Pointing records for text and elements:
⟨
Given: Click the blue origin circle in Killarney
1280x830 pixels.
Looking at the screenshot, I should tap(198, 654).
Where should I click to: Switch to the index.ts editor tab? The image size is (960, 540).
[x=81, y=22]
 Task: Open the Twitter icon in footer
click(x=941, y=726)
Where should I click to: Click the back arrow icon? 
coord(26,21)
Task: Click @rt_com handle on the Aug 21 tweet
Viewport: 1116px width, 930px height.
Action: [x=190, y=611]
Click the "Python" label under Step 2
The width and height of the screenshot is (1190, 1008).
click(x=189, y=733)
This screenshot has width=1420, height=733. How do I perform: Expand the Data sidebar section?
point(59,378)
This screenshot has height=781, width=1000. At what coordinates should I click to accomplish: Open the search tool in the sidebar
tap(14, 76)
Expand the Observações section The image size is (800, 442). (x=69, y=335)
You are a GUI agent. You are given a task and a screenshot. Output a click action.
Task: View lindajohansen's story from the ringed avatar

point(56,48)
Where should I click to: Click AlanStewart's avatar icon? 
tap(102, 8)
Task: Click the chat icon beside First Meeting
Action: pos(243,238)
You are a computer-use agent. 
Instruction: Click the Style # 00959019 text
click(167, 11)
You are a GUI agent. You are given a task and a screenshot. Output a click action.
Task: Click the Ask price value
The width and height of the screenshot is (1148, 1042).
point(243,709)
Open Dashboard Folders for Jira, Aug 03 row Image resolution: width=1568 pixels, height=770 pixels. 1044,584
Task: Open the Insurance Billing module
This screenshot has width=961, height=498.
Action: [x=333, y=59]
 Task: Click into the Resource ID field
⟩
* _Stated problem_:
Rewrite the stretch from the start of the records through the line containing "Expand the Observações", substituting "Twitter logo" for "Twitter icon" and changing nothing else.

* _Answer to the task_:
Given: Click the blue origin circle in Killarney
1280x830 pixels.
Looking at the screenshot, I should tap(198, 654).
Where should I click to: Switch to the index.ts editor tab? The image size is (960, 540).
[x=81, y=22]
 Task: Open the Twitter logo in footer
click(x=941, y=726)
Where should I click to: Click the back arrow icon? 
coord(26,21)
Task: Click @rt_com handle on the Aug 21 tweet
Viewport: 1116px width, 930px height.
Action: [x=190, y=611]
Click the "Python" label under Step 2
The width and height of the screenshot is (1190, 1008).
click(x=189, y=733)
This screenshot has width=1420, height=733. How do I perform: Expand the Data sidebar section?
point(59,378)
This screenshot has height=781, width=1000. At what coordinates should I click to accomplish: Open the search tool in the sidebar
tap(14, 76)
Expand the Observações section The image size is (800, 442). (x=69, y=335)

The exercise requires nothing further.